REQUISITI DEL COMPITO.
Prolunga il testo sul ruolo dell'INGV, riprendendo subito dopo la sua ultima frase.

Sempre più gravi ed evidenti, a mio avviso, appaiono omissioni, inadempienze e incompetenze in una struttura che, per definizione, è dedita alla ricerca che ha come scopo primario la sicurezza di un Paese fortemente sismico e vulcanico. L’INGV non è come l’Università, dove il singolo docente o gruppi di docenti, dediti all’insegnamento, sono legalmente liberi di dedicarsi alle ricerche che prediligono. La legge che istituisce l’INGV ha uno dei fondamenti proprio sul rapporto ufficiale con il DPC, che evidenzia la necessità inderogabile dell’ente e ne determina il grande sviluppo.

Assimilare e confondere il modo di operare di un ente come l’INGV con quello delle Università, non solo significa non aver compreso la dimensione dei problemi in gioco ma, come numerosi recenti avvenimenti dimostrano, implica una riduzione della qualità e della tempestività delle informazioni fornite.

Dati sui bersagli del clic.
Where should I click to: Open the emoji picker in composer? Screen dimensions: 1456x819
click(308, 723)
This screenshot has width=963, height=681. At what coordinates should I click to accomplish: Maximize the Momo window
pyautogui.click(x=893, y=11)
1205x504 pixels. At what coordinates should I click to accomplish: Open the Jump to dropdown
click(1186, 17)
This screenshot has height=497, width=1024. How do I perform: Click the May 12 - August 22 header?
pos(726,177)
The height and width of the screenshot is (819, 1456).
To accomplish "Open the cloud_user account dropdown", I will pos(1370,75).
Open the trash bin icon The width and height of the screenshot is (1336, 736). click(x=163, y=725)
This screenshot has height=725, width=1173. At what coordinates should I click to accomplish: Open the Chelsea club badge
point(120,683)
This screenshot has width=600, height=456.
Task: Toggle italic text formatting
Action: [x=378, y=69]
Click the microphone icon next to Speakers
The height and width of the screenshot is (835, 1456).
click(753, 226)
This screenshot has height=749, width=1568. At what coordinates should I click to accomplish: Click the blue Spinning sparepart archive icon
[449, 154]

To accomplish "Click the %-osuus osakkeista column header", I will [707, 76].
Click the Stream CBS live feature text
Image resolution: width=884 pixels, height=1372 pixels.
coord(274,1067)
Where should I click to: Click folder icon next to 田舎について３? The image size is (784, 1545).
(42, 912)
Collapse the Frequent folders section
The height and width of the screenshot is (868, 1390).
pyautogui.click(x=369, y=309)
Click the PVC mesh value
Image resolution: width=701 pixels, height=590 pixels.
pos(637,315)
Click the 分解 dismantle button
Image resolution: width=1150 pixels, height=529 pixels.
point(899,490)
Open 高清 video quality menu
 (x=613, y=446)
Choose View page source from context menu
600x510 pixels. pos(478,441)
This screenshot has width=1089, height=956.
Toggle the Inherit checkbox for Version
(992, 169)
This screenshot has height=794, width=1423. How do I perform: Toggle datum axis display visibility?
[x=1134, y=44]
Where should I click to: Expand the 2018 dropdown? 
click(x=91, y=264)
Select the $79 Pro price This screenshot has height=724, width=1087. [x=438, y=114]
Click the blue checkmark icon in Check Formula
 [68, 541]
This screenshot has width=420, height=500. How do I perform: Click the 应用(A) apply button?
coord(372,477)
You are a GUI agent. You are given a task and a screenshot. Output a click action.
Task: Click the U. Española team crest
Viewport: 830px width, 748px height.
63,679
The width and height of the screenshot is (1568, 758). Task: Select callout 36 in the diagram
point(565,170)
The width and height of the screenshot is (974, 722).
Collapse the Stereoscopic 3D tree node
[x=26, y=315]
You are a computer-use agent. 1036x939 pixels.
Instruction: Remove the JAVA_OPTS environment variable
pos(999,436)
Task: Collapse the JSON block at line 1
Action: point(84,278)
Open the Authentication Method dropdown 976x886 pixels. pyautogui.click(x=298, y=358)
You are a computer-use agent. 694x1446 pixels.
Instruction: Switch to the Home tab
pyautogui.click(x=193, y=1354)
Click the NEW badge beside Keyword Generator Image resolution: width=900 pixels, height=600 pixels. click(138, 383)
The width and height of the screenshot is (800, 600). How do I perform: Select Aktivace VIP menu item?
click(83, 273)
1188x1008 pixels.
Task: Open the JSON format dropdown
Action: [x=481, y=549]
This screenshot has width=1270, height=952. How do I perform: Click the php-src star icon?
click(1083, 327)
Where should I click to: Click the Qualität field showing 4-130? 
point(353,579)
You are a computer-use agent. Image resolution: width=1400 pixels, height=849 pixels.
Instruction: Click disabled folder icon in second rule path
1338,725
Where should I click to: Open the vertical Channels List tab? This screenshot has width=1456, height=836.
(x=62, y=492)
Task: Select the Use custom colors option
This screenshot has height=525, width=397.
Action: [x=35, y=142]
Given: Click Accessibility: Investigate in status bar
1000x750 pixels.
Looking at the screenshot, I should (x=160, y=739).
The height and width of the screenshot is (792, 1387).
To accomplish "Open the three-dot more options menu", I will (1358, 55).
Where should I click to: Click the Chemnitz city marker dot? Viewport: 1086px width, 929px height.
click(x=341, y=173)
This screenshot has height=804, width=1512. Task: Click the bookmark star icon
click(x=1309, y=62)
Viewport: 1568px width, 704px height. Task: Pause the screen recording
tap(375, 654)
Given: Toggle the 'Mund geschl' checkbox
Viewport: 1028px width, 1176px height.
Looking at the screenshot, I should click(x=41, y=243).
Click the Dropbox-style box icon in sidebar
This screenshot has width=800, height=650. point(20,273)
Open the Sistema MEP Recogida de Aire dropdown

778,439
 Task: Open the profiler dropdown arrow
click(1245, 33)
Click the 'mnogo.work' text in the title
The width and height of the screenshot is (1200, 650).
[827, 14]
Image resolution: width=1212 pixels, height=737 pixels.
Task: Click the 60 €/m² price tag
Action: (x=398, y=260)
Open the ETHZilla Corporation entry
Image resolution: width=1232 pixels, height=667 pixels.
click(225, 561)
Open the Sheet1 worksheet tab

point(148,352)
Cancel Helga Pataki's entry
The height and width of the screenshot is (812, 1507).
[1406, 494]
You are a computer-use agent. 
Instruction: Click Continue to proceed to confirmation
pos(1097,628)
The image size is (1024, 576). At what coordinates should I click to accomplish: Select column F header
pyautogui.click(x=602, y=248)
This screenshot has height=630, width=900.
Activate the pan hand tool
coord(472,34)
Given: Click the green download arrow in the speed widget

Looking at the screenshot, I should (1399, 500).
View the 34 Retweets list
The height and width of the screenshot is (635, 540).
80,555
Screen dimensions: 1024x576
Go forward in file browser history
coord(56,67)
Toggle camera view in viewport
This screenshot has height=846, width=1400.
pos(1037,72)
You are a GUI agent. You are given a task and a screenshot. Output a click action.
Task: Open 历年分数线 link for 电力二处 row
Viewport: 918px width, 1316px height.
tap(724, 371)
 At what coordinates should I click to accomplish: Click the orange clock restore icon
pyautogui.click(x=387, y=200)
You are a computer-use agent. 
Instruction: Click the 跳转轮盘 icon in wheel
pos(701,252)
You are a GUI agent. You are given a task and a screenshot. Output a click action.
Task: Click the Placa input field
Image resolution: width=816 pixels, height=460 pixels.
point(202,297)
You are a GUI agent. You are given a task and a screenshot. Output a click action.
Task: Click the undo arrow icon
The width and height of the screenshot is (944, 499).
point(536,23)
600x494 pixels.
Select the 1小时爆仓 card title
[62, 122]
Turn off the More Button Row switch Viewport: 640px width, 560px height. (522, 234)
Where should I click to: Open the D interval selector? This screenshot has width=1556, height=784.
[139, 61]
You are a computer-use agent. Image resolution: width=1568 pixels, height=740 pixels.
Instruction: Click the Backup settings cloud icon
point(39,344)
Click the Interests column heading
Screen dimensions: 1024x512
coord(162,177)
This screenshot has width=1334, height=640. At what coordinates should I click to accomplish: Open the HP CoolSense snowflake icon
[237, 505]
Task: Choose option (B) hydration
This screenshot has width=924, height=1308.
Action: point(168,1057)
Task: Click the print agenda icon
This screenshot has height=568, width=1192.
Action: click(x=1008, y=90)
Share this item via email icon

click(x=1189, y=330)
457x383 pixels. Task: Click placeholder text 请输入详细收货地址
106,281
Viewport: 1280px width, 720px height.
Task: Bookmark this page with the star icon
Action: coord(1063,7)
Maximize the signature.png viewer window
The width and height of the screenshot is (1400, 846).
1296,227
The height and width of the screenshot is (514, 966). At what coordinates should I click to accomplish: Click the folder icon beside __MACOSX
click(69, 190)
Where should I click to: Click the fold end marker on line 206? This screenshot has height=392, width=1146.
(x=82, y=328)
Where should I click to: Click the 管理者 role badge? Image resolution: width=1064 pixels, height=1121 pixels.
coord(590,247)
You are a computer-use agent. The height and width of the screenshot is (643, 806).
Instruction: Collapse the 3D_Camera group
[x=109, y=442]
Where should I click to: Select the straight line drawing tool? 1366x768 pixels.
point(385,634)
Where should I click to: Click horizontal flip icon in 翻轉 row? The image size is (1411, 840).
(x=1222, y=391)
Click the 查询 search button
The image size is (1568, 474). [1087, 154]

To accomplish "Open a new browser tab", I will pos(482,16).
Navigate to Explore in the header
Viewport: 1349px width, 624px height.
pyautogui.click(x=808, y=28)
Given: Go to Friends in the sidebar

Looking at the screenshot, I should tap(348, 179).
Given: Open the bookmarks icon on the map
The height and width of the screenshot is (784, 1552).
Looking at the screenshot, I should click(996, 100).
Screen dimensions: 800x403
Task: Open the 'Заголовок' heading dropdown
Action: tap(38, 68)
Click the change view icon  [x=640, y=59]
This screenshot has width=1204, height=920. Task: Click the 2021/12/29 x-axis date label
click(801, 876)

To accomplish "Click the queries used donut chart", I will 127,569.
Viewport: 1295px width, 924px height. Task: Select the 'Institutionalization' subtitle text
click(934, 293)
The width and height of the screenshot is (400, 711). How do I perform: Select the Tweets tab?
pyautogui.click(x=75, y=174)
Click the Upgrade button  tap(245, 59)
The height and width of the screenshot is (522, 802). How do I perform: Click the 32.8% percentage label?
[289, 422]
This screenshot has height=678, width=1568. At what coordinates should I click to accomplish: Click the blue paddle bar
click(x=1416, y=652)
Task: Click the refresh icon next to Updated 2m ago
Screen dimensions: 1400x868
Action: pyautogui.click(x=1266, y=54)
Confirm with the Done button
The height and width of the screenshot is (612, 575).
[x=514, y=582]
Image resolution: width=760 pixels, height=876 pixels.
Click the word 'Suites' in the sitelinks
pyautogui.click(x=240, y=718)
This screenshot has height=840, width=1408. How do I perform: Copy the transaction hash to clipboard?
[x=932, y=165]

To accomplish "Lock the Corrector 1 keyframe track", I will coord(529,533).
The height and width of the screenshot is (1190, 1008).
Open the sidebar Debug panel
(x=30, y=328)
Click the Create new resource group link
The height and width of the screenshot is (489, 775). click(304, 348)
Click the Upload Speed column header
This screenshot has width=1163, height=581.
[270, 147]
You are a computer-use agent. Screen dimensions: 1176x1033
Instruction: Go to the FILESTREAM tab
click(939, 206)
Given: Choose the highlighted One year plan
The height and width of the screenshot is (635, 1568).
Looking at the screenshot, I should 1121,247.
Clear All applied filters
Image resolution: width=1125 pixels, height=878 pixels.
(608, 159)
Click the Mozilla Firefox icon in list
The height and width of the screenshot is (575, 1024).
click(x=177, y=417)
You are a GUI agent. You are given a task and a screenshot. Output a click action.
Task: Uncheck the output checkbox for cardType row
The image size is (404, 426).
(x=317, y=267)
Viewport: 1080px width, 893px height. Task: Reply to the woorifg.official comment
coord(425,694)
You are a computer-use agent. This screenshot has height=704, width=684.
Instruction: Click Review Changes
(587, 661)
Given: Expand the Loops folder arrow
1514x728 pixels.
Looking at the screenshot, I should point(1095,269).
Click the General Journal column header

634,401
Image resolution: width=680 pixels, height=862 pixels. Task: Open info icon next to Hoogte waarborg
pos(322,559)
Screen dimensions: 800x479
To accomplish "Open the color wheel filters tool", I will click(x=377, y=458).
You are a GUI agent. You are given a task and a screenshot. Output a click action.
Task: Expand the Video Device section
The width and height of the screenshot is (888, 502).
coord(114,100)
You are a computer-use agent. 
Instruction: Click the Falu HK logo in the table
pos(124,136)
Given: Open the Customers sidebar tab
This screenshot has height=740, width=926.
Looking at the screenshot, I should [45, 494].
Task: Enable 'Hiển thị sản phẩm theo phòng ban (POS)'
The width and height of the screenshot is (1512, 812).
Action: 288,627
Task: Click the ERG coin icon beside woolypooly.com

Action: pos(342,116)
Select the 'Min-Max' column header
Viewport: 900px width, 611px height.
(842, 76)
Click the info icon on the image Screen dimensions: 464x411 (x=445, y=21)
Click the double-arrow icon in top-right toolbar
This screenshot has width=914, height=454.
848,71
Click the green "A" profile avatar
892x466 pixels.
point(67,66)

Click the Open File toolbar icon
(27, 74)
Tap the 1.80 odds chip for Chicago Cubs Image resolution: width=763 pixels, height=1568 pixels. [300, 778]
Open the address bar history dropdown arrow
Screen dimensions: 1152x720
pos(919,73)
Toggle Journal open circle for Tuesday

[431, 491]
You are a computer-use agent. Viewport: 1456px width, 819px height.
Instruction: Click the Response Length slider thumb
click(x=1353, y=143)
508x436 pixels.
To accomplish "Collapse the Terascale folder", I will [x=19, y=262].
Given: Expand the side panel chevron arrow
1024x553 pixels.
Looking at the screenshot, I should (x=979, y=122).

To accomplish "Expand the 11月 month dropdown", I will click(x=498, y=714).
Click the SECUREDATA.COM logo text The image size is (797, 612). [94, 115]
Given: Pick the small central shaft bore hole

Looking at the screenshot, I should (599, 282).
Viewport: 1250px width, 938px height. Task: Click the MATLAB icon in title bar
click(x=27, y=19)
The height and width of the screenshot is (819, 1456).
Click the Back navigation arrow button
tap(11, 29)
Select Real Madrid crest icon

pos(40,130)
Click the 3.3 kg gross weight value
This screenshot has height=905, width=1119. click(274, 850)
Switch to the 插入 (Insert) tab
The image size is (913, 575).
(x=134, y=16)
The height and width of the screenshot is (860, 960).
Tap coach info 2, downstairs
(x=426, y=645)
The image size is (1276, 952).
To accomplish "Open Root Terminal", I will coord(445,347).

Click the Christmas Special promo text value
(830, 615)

RISPOSTA SCRITTA.
A dimostrazione di quanto asserito, si ricordi che il rilancio dell’ING (poi divenuto INGV) iniziò nel 1982, dopo e in conseguenza dei devastanti terremoti del Friuli, 1976, e dell’Irpinia, 1980, che dimostrarono platealmente che la ventina di corsi di laurea in Geologia in giro per l’Italia non erano assolutamente in grado di interpretare e gestire sul piano scientifico eventi simili. Era necessario un ente che vi fosse dedicato in maniera esclusiva, disponendo di competenze specializzate, come già avveniva nei Paesi sismici evoluti. Nacquero così reti di sorveglianza tecnologicamente avanzate e banche dati utili a fornire tempestive informazioni ai responsabili della Protezione Civile affinché potessero prendere decisioni le più rapide possibili.

Da questo punto di vista, la situazione dei numerosi corsi di laurea in Geologia italiani, con rarissime eccezioni, è rimasta inalterata, se non peggiorata, negli ultimi 30-40 anni.

Cercare di ritornare a prima del 1980, appare, a dir poco, privo di senso.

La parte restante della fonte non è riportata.